I nearly dumped him today. I told him I was willing to do so even though I have been loyal to him for many years. I just couldn't take any more of the broken promises, the delayed actions. A girl has needs- ya know what I mean? Every year there's one glitch or another and I find myself sparking, angry, and wanting to call the whole deal off. I became so flustered, I fell into using sarcasm and saying, "Nice!" when I didn't even mean it. I don't easily come that unhinged, so when I find myself in knots, I just have to count if it's all worth it or not.
What am I talking about?
I had a huge conflict when ordering some of my daugher's home school materials from a company which-shall-not-be-named. The anxiety those people put me through makes me feel like a drug addict in need of a scholastic fix. "Give me the books, man. I just need the teacher's manual. I get shaky when it's been too long." I ended up feeling like making a deal with the devil.
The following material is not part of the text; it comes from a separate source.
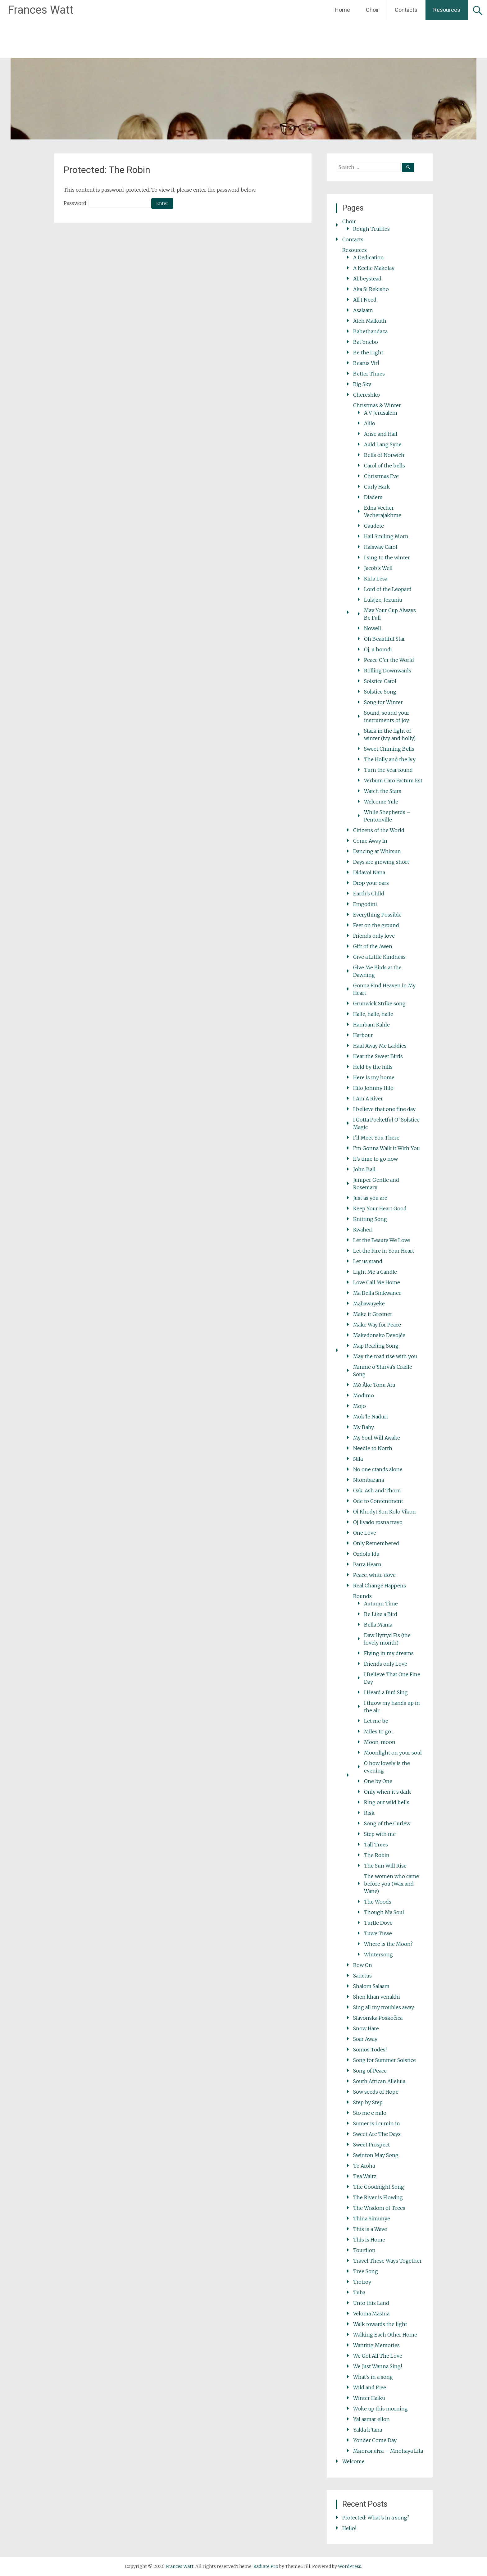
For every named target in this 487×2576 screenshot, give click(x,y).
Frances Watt (40, 9)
I told Chris, the sales supervisor at the-company-which-shall-not-be-named that I wouldn't cancel my contract IF in the future, I was allowed to order my ALL materials well in advance of the course. I've been told numerous times this was against store policy. However, I was thinking six weeks, but Chris wrote a note on my account authorizing me six months advanced materials ordering power. Now I can score some third grade phonics action before I'm white knuckling it.
Just send me the curriculum, and no one gets hurt!